Stuffed Grape Leaves. In Arabic, محشي ورق عنب, or, spelled phonetically, mishi waraq ‘einab. It was another one of those dishes my sisters & I ate gleefully growing up. When Mom would make stuffed grape leaves, it was cause for great rejoicing. Especially for Dad.
Many know the Greek word, Dolmas. Dolma comes from the Turkish word “dolmak” meaning “to be stuffed”. In Arabic, “mishi” means “stuffed”. There are literally dozens of variations of stuffed grape leaves all over the Middle East, the Mediterranean, the Balkans, Central Europe, and Central Asia.
Probably the most common way to make the grape leaves is to cook them in an olive oil – lemon juice based-sauce. However, the way I was taught to make grape leaves was the way my grandmother made them; with a tomato-based sauce.
I was talking to my mom about this one day. She said the first time she ever ate grape leaves, the sauce was made from sour grapes. She said it was awful. The next time she had the dish, my dad had made it the way he preferred and the way his mother made them – with tomatoes.
I like to call it Palestinian-style.
If you would like to make this dish vegetarian/vegan, substitute an equal amount of roasted eggplant for the meat, vegetable broth for the beef broth, and add 1/4 cup tomato paste to the stuffing (this will help the filling bind together).

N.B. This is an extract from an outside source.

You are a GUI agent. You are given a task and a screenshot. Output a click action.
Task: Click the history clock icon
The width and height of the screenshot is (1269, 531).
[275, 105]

If you would like to use brown rice in place of the white rice, be sure to add 20 – 30 minutes to the cooking time.
1 jar grape leaves
1 lb. ground lamb or beef
2 c. long-grain white rice
2 tsp. salt, or to taste
1 tsp. ground black pepper, or to taste
2 tsp. allspice, or to taste
3/4 tsp. cinnamon, or to taste
Lamb shanks, lamb chops, or beef short ribs, optional
1 large can (22 oz.) whole tomatoes
2 c. beef broth
1. Take a large saucepan or stockpot and place a rack on the bottom. If you don’t have a rack, use a steamer that sits in the saucepan. (I like to use my pasta pot with the insert.) This is done not only to keep the grape leaves off the bottom to keep them from burning but to help steam the stuffed leaves as they’re cooking.
If you are using shanks, chops, or ribs, place them on the rack or steamer. Set aside.
2. Carefully take the grape leaves out of the jar (take care not to rip the leaves) and rinse thoroughly. You want to be sure that the brine is rinsed off. Usually, you will need to separate the leaves when rinsing. I’ll also fill a large bowl with water and let the leaves soak for a few minutes, then drain. You want the water to be as clear as possible.
3. Parboil the rice: In a large saucepan, place the rice and cover it with 1″ of water. Over high heat, bring the water to a boil, stirring frequently to keep the rice from sticking.
Boil the rice until it is about halfway cooked (take some rice out of the water and test it; it should be slightly chewy with a very crunchy center). Drain the rice in a colander and set aside until it is cool enough to handle.
4. In a large bowl, mix together the meat and rice (it’s best to use your hands for this). Add the spices and mix thoroughly.
To taste for seasoning, take a small amount of the mixture and place in a hot skillet to cook (the flavor will be closer to what the finished dish will taste like). Adjust the spices to your taste.
5. Once you have finished mixing the filling, it’s time to stuff the leaves. Which I will explain in the following photos. (My husband took these photos across from me. I rotated them so you could see them from my perspective. So, admittedly, they may look a little skewed. Apologies.)
The most important thing to remember is to not wrap the leaves too tight. You want snug, but not tight. The rice will continue to expand when the stuffed leaves are cooked. If you wrap them too tight, they’ll burst. Conversely, if you wrap them too loosely, they’ll fall apart. A happy medium is preferred.
6. As you make each roll, place it in the pot. When you are about halfway through, crush a few of the tomatoes with your hands and lay them on the finished leaves. Pour on some of the tomato juice. Finish stuffing the remaining leaves. Crush the remaining tomatoes and place them on top. Pour over the rest of the tomato juice and the beef broth.
7. Cover the pot and bring the liquid to boil over high heat. Lower the heat to low, keep the pot covered, and cook until the rice and meat are cooked, about 30 – 45 minutes. You’ll need to take one out to test.
8. When the grape leaves are cooked, place a serving on a plate, carefully pull out one of the shanks or ribs, and spoon out some of the broth to pour over the leaves on the plate. You can also have some yogurt and pita bread on the side.
Admittedly, this is a dish that does take some time to put together. But, the results are well worth it.